**** AVAILABLE DATA

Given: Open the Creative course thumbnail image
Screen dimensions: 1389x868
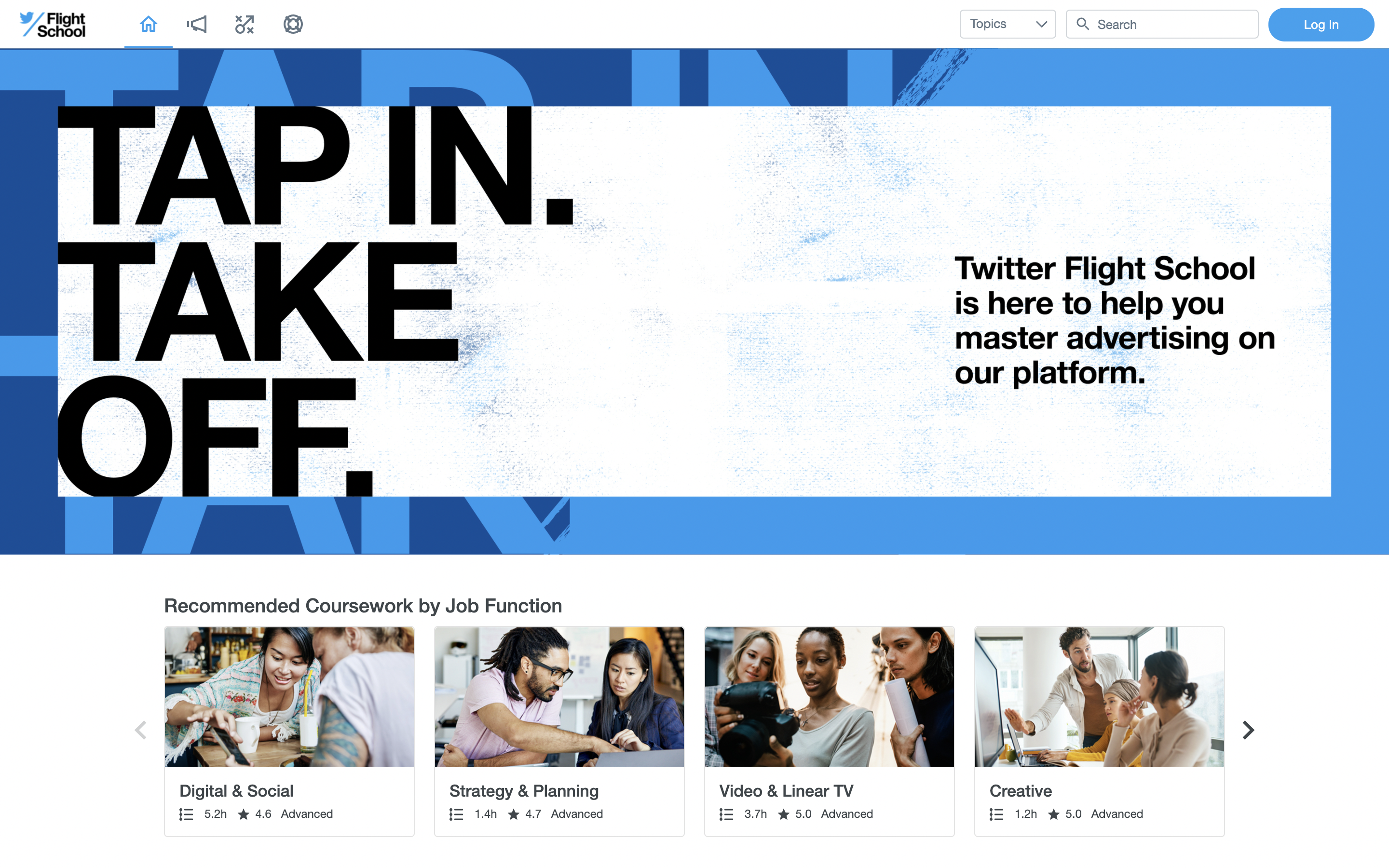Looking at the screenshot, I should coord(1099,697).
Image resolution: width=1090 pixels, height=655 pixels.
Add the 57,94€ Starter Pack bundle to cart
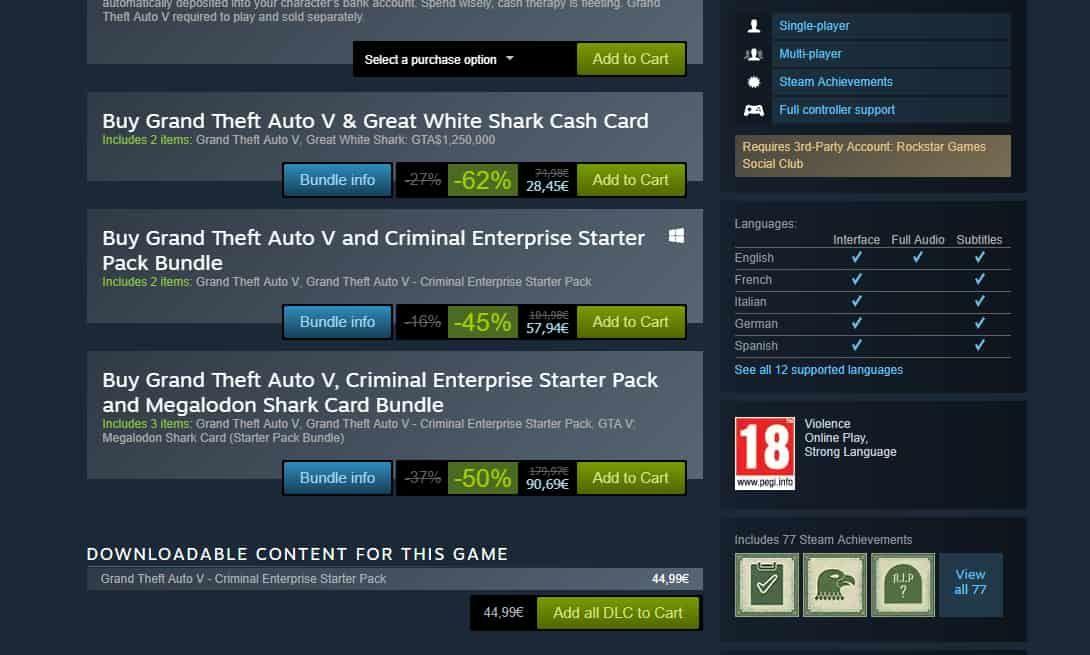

********

▸ EXERCISE
Leaving the pictures aside, write out the entries above exactly.

▸ RESPONSE TO THE EXERCISE
Given: Open the Creative course thumbnail image
Screen dimensions: 1389x868
Looking at the screenshot, I should coord(1099,697).
Image resolution: width=1090 pixels, height=655 pixels.
Add the 57,94€ Starter Pack bundle to cart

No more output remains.